Допуск на магистраль
Шрифт:
— Щи с вечера оставались.
Он задержал ее.
— Ничего больше не надо. Пойду, — и, посмотрев пристально, доверялся: — Не один я.
Тогда она сгребла все в мешок, вкусно пахнувший на него отрубями, покидала туда еще огурцов, луку, картошек, сорвала с гвоздя телогрейку, задула фонарь.
— Много вас?
Виктор промолчал, и она больше не спросила.
— Пойдем сейчас... Детские дачи тут у нас есть, — уже за воротами, надевая телогрейку, сказала она помягчевшим, потеплевшим голосом. — Санаторные. Для малолеток... Детей вывезли, только нянечки наши деревенские остались. Отдохнете, выспитесь, с рассветом на Галчиху уйдете. Мост там снесло. Ночью не пройти.
— А с машиной? — вырвалось у Виктора.
— С машиной хуже. Однако вроде бы брод есть, Ребятишек-то машинами увозили.

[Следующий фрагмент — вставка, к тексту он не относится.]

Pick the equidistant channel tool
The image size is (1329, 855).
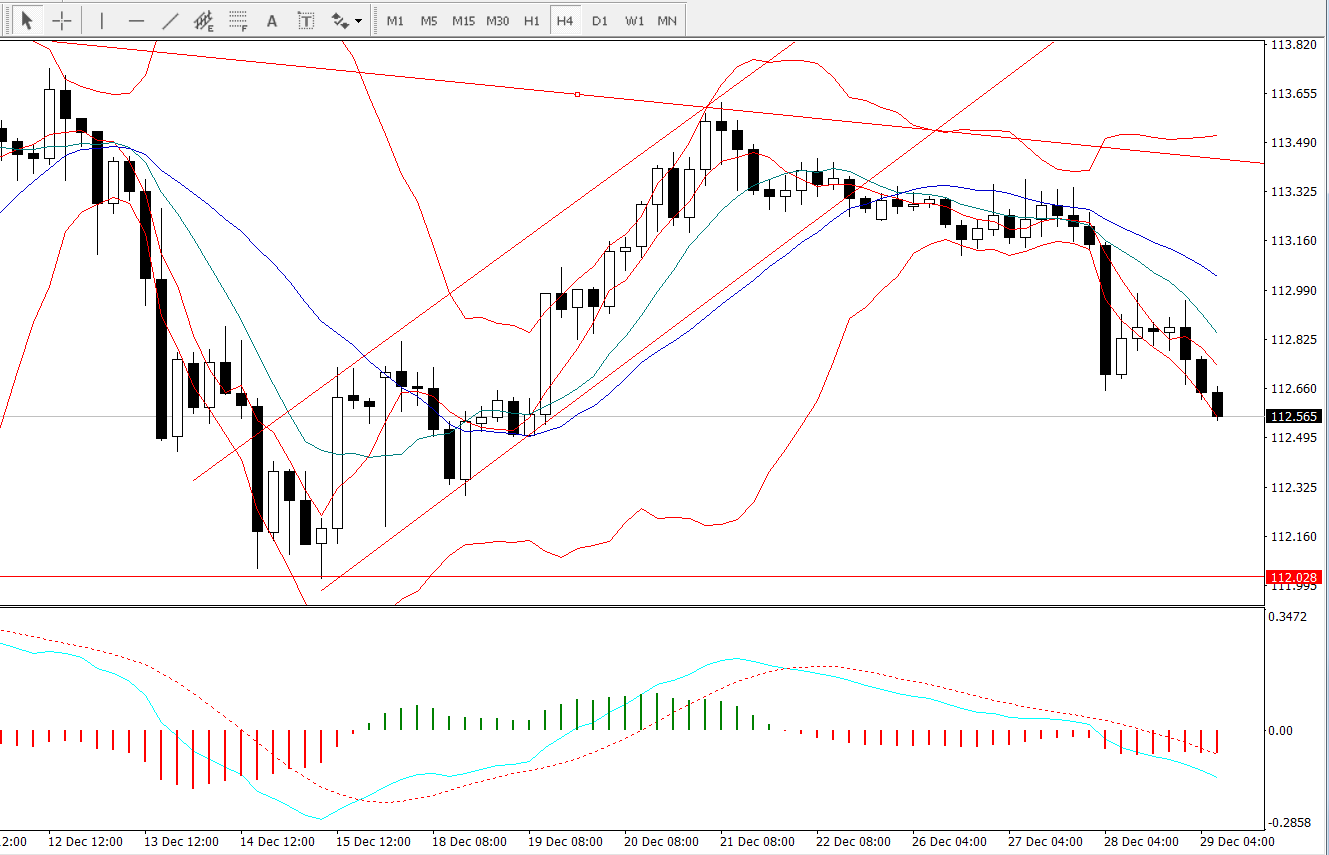[x=204, y=20]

За воротами она остановилась, стала вглядываться в темноту.
— Остальных тоже надо позвать. Ты не сомневайся.
Он снова промолчал. Остальные, должно быть, уже пробирались следом: такая была договоренность.
Женщина вела в сторону от деревни, к тому самому лесу, откуда они только что вышли.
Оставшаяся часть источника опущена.